High Performance Computing for Artificial Intelligence (HPC4AI) is a master-level, practical-oriented course focused on understanding how modern AI training workloads actually run on real supercomputing infrastructures.
Rather than treating deep learning frameworks and tools as black boxes, the course adopts a system-oriented perspective. It guides students through the complete execution workflow of AI training, from hardware architecture and system software to job scheduling, parallel execution, performance measurement, and scalability analysis. The emphasis is on execution behavior: how computation, memory, communication, and coordination interact, and how these interactions determine performance, efficiency, and cost.

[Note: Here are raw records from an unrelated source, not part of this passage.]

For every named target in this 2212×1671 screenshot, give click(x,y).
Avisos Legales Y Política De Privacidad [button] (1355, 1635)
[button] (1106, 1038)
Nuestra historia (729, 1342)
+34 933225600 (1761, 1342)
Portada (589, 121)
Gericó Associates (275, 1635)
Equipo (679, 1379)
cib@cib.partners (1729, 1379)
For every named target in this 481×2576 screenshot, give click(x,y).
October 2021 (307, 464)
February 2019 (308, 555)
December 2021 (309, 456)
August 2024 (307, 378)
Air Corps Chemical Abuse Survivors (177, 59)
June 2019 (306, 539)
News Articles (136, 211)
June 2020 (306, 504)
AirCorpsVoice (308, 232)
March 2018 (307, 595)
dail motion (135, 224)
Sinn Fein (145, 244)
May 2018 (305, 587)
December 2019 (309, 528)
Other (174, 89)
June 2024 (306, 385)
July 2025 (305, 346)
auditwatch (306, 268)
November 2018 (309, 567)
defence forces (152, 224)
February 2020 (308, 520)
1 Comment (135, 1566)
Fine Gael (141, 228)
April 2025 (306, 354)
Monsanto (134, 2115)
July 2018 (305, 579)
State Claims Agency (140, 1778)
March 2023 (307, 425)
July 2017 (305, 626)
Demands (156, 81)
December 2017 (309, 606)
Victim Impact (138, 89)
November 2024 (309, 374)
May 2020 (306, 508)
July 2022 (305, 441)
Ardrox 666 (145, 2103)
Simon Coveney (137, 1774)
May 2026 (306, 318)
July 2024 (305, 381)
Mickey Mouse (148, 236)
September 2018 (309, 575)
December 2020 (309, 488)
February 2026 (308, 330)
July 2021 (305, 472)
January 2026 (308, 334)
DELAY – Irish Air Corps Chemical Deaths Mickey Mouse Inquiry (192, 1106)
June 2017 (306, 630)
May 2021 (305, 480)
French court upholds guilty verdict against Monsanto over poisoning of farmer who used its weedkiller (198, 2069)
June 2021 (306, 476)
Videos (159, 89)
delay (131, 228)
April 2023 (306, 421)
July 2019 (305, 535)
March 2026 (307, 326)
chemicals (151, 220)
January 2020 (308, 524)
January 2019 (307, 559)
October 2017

A central premise of the course is that the nature of engineering work in AI is changing. Modern AI tools can generate training scripts, pipelines, and even distributed execution logic with minimal effort. As a result, writing code is no longer the primary challenge. The real difficulty, and the real value, lies in understanding whether that code scales, where bottlenecks appear, when efficiency is lost, and what trade-offs are being made when more resources are used.
For this reason, the course explicitly allows and acknowledges the use of modern AI tools (such as code assistants, agentic systems, or automated code generators). However, the course is not about code authorship or syntax. It is about developing the ability to reason about performance, scalability, efficiency, and cost when training deep learning models on real HPC systems. Students are expected to understand what is being executed, how it behaves at scale, and why performance changes as observed.
Hands-on experimentation is a core component of the course. Through a sequence of laboratory activities, students train deep learning models using single and multiple GPUs, explore parallel and distributed training strategies, and analyze scalability and performance behavior under realistic conditions. All laboratory work and assessments are evaluated based on the quality of experimental setup, the relevance of performance measurements, the interpretation of results, and the soundness of scalability and cost¿benefit reasoning.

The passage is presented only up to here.